Abstract:We provide a sufficient condition under which the time marginal of the law of $\mu$-symmetric diffusion process $\mathsf{X}$ in the infinite dimensional configuration space $\mathbf \Upsilon$ is the unique Wasserstein $\mathsf{W}_{2, \mathsf{d}_\mathbf\Upsilon}$ $\mathsf{EVI}$-gradient flow of the relative entropy (a.k.a.
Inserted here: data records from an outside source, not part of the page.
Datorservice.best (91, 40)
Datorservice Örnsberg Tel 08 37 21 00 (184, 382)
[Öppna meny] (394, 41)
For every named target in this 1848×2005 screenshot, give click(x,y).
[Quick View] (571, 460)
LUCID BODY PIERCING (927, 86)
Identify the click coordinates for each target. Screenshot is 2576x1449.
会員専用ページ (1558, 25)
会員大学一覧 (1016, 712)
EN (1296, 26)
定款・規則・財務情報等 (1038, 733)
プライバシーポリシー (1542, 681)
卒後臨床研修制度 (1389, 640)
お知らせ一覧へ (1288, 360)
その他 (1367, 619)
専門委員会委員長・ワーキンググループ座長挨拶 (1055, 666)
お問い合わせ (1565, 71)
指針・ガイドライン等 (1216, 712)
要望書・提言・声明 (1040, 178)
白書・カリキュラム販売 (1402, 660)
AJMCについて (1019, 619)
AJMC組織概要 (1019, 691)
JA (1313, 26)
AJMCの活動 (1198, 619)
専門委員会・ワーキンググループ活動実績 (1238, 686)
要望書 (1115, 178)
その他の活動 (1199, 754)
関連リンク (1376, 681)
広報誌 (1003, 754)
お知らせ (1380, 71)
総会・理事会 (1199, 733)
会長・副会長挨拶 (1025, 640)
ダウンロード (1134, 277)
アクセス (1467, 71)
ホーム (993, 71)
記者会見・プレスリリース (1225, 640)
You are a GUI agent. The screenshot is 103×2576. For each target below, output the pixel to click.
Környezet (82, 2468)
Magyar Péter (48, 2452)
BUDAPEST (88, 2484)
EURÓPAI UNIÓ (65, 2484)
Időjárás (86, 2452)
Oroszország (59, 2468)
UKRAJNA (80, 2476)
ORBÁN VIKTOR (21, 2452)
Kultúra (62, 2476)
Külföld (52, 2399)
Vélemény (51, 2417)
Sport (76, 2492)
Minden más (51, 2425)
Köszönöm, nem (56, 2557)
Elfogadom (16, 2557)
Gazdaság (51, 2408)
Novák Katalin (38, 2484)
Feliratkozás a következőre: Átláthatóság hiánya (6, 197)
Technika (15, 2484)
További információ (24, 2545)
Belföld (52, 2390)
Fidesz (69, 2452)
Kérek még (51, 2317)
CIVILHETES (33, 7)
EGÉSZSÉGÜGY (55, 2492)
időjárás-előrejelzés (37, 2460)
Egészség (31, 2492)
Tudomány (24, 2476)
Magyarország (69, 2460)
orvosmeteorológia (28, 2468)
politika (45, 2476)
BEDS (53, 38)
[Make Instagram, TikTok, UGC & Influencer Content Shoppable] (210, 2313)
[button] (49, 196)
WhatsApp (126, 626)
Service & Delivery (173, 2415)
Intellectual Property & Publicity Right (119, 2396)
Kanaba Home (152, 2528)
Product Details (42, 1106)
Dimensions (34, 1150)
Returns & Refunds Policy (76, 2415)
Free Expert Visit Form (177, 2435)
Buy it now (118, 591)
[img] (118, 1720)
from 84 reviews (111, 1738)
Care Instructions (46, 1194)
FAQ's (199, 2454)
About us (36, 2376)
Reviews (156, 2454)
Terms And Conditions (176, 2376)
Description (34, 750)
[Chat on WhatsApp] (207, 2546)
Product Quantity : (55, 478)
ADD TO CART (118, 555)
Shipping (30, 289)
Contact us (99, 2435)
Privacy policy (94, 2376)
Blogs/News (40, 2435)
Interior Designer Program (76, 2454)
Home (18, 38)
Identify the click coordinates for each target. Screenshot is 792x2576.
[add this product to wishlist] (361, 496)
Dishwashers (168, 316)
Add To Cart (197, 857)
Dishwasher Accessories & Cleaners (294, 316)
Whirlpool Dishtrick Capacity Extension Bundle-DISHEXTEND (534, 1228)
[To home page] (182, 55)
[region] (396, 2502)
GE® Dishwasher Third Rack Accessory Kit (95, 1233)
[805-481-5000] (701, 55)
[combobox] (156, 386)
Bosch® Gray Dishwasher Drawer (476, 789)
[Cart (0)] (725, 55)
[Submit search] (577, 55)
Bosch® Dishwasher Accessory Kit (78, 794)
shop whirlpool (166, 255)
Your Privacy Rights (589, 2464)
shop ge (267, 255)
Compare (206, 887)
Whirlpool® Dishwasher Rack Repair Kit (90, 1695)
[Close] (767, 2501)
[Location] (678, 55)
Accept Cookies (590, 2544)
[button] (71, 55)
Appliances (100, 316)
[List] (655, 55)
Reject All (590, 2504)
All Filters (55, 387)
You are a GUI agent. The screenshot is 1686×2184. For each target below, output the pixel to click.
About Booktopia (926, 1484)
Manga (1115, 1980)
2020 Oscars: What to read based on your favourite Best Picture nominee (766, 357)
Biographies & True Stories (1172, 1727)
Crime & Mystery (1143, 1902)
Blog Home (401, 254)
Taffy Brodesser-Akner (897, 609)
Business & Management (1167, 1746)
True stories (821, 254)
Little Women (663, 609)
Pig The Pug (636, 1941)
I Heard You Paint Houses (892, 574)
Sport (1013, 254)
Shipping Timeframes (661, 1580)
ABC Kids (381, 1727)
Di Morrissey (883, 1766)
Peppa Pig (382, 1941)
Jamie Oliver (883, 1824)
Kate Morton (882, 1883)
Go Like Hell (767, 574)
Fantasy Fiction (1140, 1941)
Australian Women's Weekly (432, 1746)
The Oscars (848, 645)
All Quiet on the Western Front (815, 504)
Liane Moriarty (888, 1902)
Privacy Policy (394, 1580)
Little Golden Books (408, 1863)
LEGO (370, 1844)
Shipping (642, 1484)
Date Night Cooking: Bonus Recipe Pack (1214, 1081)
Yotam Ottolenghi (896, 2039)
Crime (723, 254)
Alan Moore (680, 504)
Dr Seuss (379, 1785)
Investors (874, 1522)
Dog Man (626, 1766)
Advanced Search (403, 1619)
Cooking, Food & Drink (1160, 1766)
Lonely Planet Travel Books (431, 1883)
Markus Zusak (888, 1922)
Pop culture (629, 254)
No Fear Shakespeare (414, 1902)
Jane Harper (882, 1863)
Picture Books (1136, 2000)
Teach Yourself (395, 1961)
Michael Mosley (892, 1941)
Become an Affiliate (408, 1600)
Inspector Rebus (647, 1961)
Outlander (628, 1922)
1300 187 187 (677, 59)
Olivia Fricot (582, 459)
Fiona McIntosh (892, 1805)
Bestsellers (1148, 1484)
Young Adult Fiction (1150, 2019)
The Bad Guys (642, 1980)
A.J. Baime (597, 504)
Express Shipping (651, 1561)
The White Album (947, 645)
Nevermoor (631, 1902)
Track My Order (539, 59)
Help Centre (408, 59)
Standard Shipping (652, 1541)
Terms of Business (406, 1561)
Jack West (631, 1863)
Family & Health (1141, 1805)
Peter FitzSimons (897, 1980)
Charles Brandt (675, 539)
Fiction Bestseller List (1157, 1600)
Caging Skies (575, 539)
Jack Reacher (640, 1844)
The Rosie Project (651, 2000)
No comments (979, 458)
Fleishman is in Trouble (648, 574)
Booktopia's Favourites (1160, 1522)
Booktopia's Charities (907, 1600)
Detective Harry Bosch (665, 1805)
Kullback-Leibler divergence) $\mathrm{Ent}_{\mu}$ on the space $P(\mathbf \Upsilon)$ of probability measures on $\mathbf \Upsilon$. Here, $\mathbf \Upsilon$ is equipped with the $\ell^2$-matching extended distance $\mathsf d_\mathbf \Upsilon$ and a Borel probability $\mu$ while $P(\mathbf \Upsilon)$ is endowed with the transportation extended distance $\mathsf W_{2, \mathsf d_\mathbf \Upsilon}$ with cost $\mathsf d_\mathbf \Upsilon^2$. Our results include the cases $\mu=\mathsf{sine}_2$ and $\mu= \mathsf{Airy}_2$ point processes, where the associated diffusion processes are unlabelled solutions to the infinite-dimensional Dyson-type stochastic differential equations in the bulk and soft-edge limit respectively. As an application, we show that the extended metric measure space $(\mathbf \Upsilon , \mathsf{d}_\mathbf \Upsilon, \mu)$ satisfies the Riemannian curvature-dimension (RCD) condition as well as the distorted Brunn-Minkowski inequality, the HWI inequality and several other functional inequalities. Finally we prove that the time marginal of the law of $\mathsf{X}$ propagates number rigidity and tail triviality.